What's needed is an exact copy of the lines from the one that contains "You are a GUI" to the end of the data below, leaving the pictures out.

(Stored dataset items)
──────────

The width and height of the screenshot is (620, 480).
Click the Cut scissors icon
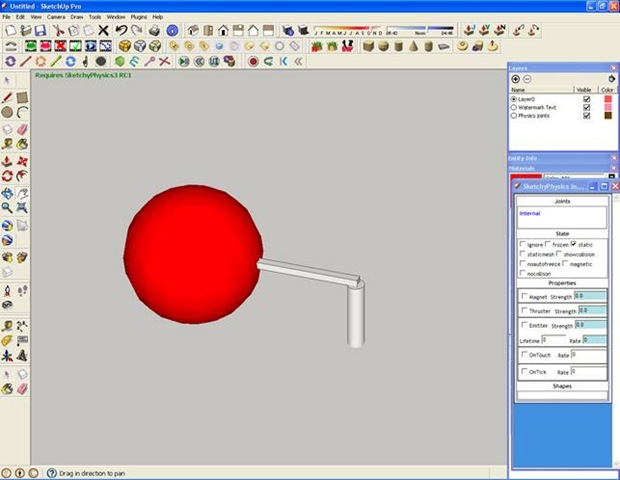(58, 31)
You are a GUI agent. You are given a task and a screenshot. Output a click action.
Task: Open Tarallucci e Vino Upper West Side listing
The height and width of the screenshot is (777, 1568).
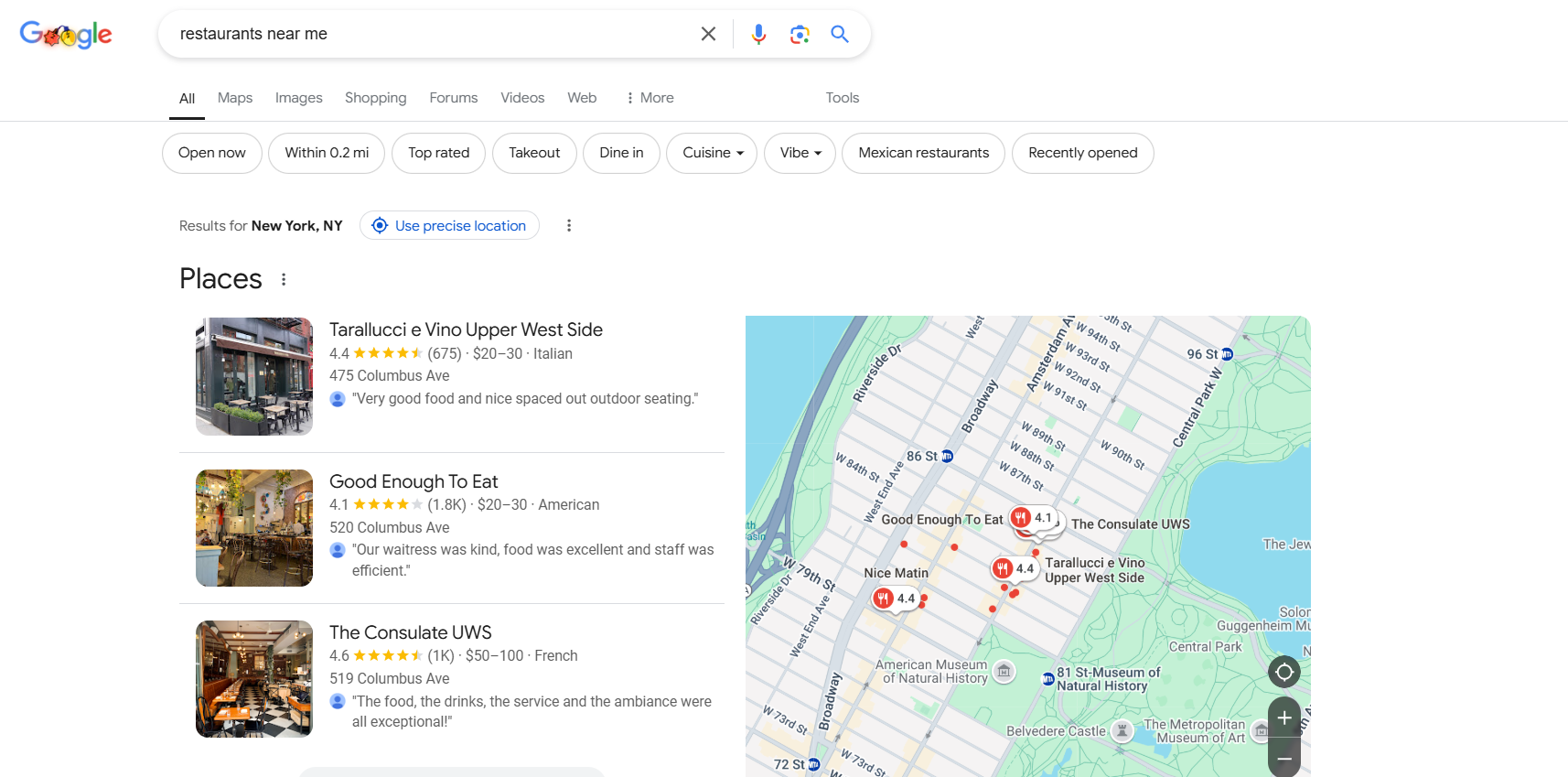(466, 329)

──────────

**RESPONSE BELOW**
You are a GUI agent. You are given a task and a screenshot. Output a click action.
Task: Open Tarallucci e Vino Upper West Side listing
The height and width of the screenshot is (777, 1568).
(466, 329)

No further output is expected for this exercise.